> **EXERCISE AIM**: Below are some records; quote exactly the lines from the one that contains "Task: Click the Palo selfie mode label" through the one that contains "Viewport: 757px width, 503px height.", inclusive, and no others.

== INPUT DATA ==

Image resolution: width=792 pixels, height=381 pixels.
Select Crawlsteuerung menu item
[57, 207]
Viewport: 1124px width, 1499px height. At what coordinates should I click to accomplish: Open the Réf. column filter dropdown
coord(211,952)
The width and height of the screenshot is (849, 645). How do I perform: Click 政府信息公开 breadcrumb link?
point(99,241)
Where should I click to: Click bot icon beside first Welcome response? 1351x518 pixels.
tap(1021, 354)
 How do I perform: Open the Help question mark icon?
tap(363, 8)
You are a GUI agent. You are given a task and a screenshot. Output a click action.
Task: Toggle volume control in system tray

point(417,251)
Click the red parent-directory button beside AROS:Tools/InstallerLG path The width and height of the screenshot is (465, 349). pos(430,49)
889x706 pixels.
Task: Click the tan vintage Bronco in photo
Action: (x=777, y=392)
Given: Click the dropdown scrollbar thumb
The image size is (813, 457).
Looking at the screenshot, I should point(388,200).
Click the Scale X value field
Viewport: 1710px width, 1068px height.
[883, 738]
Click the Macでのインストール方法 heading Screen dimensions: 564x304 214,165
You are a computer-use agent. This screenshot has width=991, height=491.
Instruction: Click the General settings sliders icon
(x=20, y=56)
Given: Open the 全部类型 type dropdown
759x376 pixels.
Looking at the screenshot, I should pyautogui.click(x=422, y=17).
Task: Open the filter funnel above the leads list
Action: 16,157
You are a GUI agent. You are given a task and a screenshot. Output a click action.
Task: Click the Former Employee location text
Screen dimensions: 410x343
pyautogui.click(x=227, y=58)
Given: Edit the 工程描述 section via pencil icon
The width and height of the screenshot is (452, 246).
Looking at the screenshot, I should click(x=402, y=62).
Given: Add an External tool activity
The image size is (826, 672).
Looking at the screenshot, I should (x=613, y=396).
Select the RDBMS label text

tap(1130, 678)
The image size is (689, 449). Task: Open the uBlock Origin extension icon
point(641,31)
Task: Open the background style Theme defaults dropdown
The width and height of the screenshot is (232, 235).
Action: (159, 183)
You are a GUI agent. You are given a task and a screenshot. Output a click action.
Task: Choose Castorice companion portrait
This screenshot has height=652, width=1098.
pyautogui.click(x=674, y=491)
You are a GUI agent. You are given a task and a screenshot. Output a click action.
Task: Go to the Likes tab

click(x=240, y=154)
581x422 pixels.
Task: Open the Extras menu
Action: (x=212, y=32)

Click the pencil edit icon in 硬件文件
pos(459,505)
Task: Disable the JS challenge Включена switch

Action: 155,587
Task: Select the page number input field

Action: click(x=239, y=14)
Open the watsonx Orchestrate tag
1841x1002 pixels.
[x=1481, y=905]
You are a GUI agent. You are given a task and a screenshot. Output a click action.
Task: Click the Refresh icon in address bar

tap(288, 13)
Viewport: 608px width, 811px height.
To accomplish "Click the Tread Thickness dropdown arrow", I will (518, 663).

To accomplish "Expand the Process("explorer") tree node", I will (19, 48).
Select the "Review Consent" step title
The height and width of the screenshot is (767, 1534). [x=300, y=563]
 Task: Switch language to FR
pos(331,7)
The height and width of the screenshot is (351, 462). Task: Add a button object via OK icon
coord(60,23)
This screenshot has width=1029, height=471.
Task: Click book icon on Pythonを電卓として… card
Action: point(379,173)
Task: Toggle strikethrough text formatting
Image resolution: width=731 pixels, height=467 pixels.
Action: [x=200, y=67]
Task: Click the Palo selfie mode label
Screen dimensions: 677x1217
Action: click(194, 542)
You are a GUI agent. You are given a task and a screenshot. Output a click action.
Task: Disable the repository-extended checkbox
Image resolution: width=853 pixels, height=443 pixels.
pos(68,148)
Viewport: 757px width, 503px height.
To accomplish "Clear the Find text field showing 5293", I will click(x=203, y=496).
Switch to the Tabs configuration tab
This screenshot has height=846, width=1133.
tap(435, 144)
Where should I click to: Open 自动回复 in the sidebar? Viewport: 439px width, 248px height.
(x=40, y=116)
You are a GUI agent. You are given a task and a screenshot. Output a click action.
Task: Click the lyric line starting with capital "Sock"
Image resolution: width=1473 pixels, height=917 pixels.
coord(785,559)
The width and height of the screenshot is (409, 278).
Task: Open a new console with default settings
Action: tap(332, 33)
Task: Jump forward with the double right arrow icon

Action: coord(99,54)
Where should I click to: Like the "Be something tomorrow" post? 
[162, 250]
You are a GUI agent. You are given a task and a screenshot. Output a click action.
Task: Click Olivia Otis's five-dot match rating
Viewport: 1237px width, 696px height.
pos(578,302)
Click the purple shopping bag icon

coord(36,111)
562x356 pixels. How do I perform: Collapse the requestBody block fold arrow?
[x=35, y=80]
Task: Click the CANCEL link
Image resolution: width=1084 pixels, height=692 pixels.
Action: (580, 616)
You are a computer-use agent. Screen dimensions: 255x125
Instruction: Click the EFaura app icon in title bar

===

> **SOLUTION TO THIS EXERCISE**:
Task: Click the Palo selfie mode label
Screen dimensions: 677x1217
Action: click(194, 542)
You are a GUI agent. You are given a task and a screenshot. Output a click action.
Task: Disable the repository-extended checkbox
Image resolution: width=853 pixels, height=443 pixels.
pos(68,148)
Viewport: 757px width, 503px height.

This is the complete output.